[EXERCISE TASK]: Copy the listing below word for word, starting with the line that contains "1074x669 pixels. How" and going on through the end of the listing. Leave the pictures out of your answer.
++++++
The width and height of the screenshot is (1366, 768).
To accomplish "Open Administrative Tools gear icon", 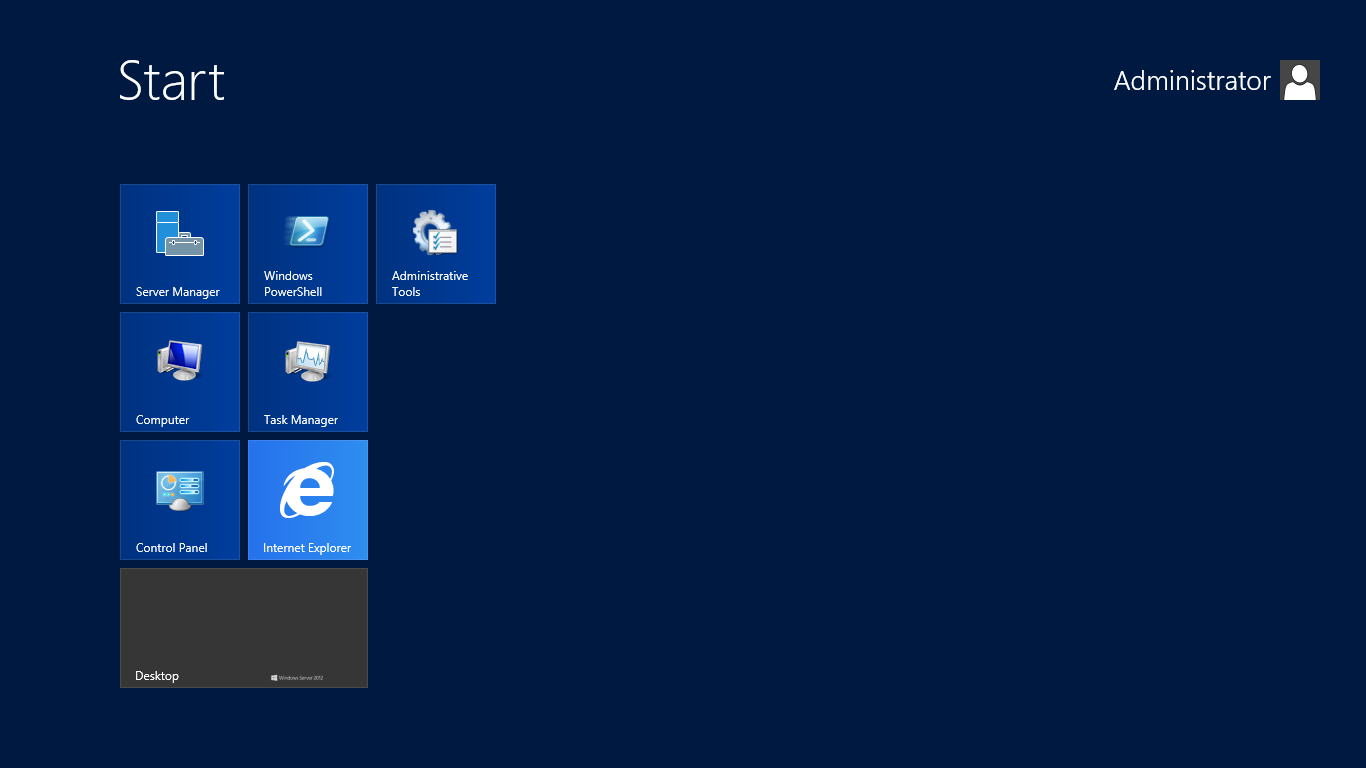I will (x=435, y=232).
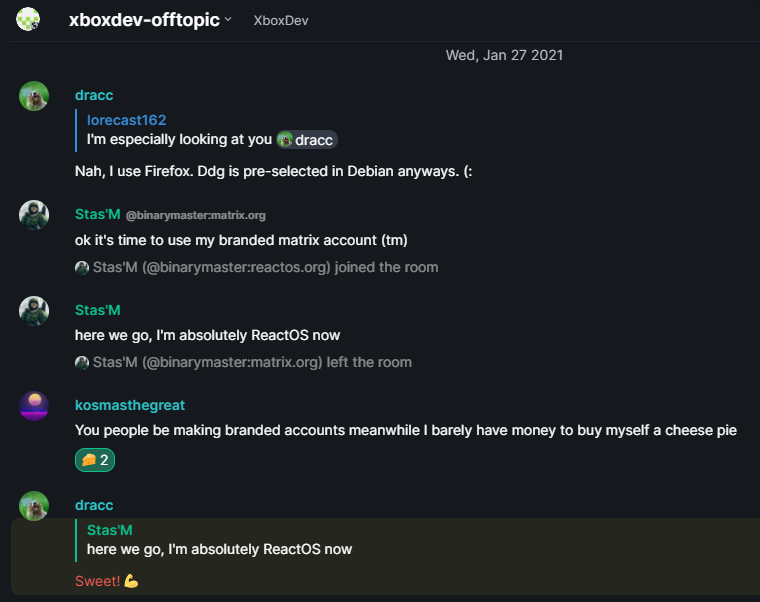Toggle the cheese emoji reaction with count 2
The height and width of the screenshot is (602, 760).
click(95, 460)
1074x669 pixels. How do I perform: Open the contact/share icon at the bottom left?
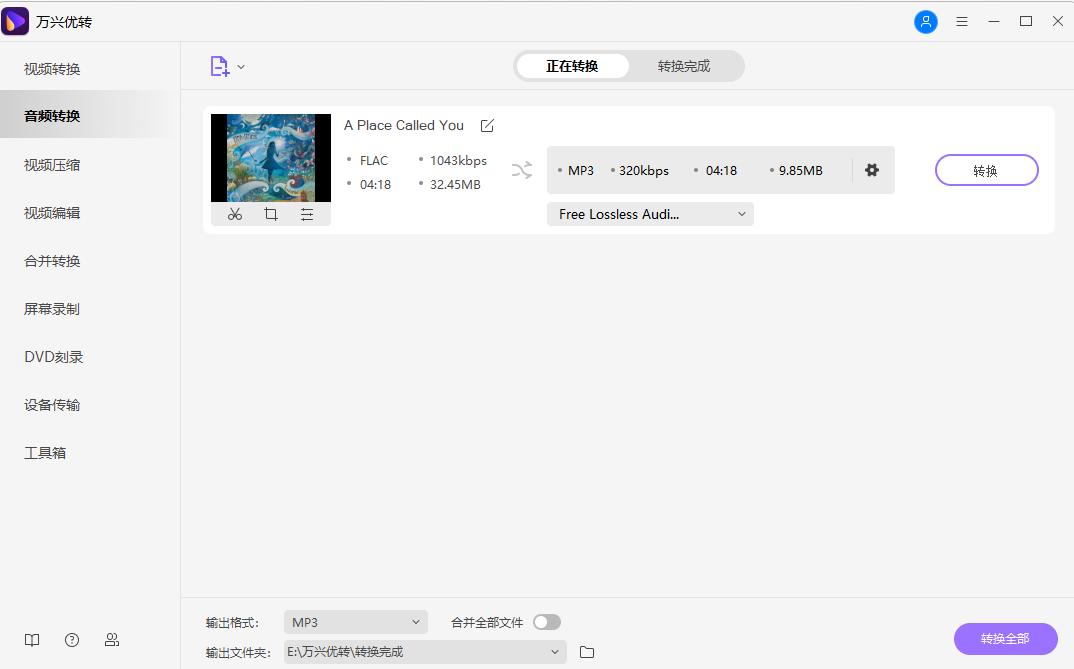click(112, 640)
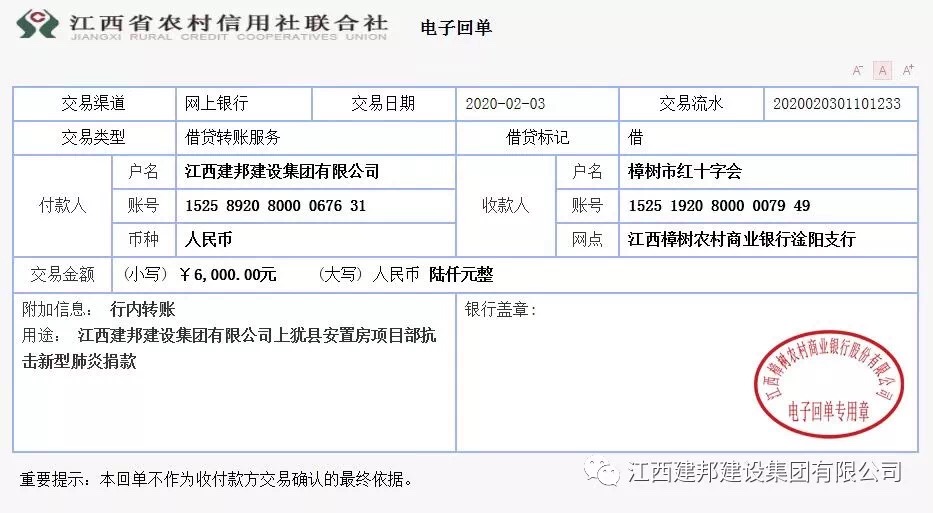Click the amount ￥6,000.00元

pos(228,274)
++++++
[ANSWER]:
1074x669 pixels. How do I perform: Open the contact/share icon at the bottom left?
click(112, 640)
Click the amount ￥6,000.00元

pos(228,274)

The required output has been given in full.